Better late than never—especially if you’re a politician, a regular, or a sports bettor who’s living in the nation’s capital today.
Legal sports betting in Washington DC is scheduled to launch sometime before March ends, according to a recent public statement from the DC Office of Lottery and Gaming (OLG).
The mobile betting app from Intralot has passed the quality assurance testing phase, and OLG regulators are currently in the process of reviewing a wide-range of user interactions on the service.
Once the lone District-wide sports betting app is found to be in compliance with all city and federal gambling laws, Nicole Jordan, OLG director of marketing and communications, said officials still plan to launch by the end of March despite the lack of sports to bet on during the coronavirus pandemic.
“We are revising our launch strategy now based on the current state of world events and no games happening, but we will be ready to fully debut our sportsbook when it is safe for the sports world to return,” said Jordan.
Legal betting during the coronavirus pandemic is still alive and well, but it only appears to be the case if you’re playing at an online sportsbook located outside the United States.
Other countries are way ahead of America—in regards to acceptance of responsible online gambling—solely based on their oddsmakers’ ability to shift focus and have the authority to accept bets on other uncertain outcomes.
After all, if there is risk involved with odds for both sides and all bettors don’t have a direct influence on the outcome, then why not allow wagers on things that aren’t sports-related?
For US sportsbooks, the outbreak of the viral disease has highlighted the obscene amount of bureaucratic red tape wrapped around the new sports betting laws passed by state lawmakers and governors across the country, as well as the DC Council.

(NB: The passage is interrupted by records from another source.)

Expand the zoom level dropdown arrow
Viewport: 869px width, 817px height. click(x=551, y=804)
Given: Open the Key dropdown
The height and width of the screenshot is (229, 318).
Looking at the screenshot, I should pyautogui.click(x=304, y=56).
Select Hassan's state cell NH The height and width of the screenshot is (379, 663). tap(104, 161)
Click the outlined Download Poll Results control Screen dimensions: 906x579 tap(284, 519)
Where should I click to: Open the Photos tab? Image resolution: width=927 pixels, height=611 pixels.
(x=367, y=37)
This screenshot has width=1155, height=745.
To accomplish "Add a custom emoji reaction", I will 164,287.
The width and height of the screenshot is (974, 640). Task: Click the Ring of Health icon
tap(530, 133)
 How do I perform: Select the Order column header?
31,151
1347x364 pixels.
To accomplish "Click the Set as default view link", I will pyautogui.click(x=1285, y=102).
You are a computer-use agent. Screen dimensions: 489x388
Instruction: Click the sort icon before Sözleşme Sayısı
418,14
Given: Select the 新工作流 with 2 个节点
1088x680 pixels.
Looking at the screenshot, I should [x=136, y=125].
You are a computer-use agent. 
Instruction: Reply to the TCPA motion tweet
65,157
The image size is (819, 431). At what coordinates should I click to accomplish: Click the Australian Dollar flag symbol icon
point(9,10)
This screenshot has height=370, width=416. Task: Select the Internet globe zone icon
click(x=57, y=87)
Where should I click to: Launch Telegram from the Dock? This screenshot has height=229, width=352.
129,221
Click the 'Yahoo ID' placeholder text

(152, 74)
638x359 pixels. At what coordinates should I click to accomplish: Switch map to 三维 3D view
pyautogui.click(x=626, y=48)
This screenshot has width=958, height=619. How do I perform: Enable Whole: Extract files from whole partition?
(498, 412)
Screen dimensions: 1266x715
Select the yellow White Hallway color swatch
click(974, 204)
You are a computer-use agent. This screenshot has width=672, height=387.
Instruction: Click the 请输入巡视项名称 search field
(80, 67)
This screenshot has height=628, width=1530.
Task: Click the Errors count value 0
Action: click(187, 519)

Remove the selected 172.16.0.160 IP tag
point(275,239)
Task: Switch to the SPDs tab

Bookmakers accepting wagers in the states with legalized sports betting must either survive what maybe months without sporting events or simply go out of business.
Based on how most of the laws were worded by state legislatures when initially passed, some sportsbooks can offer very limited novel betting lines after approval from regulators. Still, most are simply not authorized to create new ways to wager.
Outside the US, oddsmakers have had the freedom of creativity and have begun accepting bets on the weather, among other things that no one can reasonably have influence over.
Sure, betting on Pornhub traffic can theoretically be tilted in your favor if you’re a minuteman who visits the site off and on, in and out for long periods of time.
However, here’s the short of it: I bet your lotion and kleenex budget runs dry well before getting even remotely close to penetrating the surface of Pornhub’s traffic stat sheet.
Without March Madness and pretty much every sport throwing in the towel until the coronavirus pandemic is over, it’s hard to imagine a worse time for a US sportsbook to launch.
Fortunately, DC sports betting looks to be inching closer to the starting line after suffering multiple delays since it was signed into law. The city has even seen DC Councilmember and bill sponsor Jack Evans resign following an unrelated corruption FBI probe during the long wait for a sportsbook to arrive.
And while the wait for the Washington DC sports betting app is nearly over, determining whether the DC Lottery and Intralot made the mobile sportsbook worth the wait remains to be seen.